1 August 2016

Album Review: Tori Freestone – El Barranco

Tori Freestone Trio

El Barranco

    Tori Freestone, tenor sax, violin and vocals; Dave Manington, bass; Tim Giles, drums.

Whirlwind Recordings WR4689


    Freestone is rapidly carving out a career as an original voice on tenor, taking a highly personal pathway that skirts around such mutually exclusive territories as folk, free improv and the more adventurous edge of contemporary jazz as interpreted by the likes of Ivo Neame and John Turville. This album presents a further exploration of the many possibilities afforded by the chordless trio, following on from the well-received In The Chop House and featuring the same eminently simpatico players in support. The title track is a swinging piece of free-bop, introduced by Manington’s immaculately poised bass, and showcasing Freestone’s full tone, perfect rhythmic command and effortless flow of melodic ideas; there’s a  cool, humourous feel that recalls other exploratory tenor trio recordings by Dewey Redman and (of course) Sonny Rollins. The Press Gang is a rambling rubato that builds to a plaintive climax – Identity Protection starts as a series of a powerful riffs before deconstructing into a three-way free-form dialogue, with Tim Giles demonstrating his chops and sensitivity. The trio’s handling of Arthur Altman’s All Or Nothing At All (originally dramatised by Sinatra, of course) pulls at the structure with some tricky metric shifts and provides one of the strongest examples of their joint vision, with Manington’s bass strong, sure and melodic throughout.
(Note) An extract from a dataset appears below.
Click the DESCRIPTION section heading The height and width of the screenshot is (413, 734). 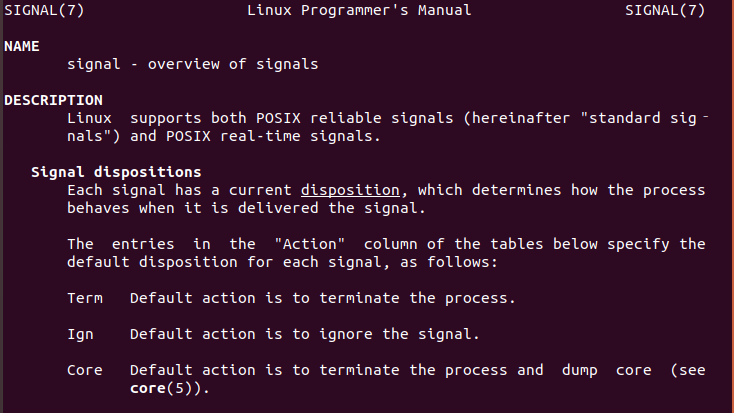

His own composition Challenger Deep inspires Freestone into a particularly intense, powerful statement in the lower register, with a keening edge that surely derives from her interest in folk forms, before ending with an impressive protracted through-composed unison part.

    This music is finely pitched between the accessible and the challenging, as the instinctive empathy between the players allows them to veer in and out of groove and harmony at will. There’s a certain dryness to the tenor-plus-rhythm format which is counteracted by Freestone’s rich tone, and by the unpredictability of the writing  – you can never be exactly sure where any of the tracks are going to take you, and the sense of being led on a journey is one of the most enjoyable aspects of the record. The biggest surprise is saved for the end – Freestone takes to the fiddle and sings sing a traditional folk lament, taking us from jazz club to Napoleonic-era harbourside, awaiting the press gang. The live show should be riveting.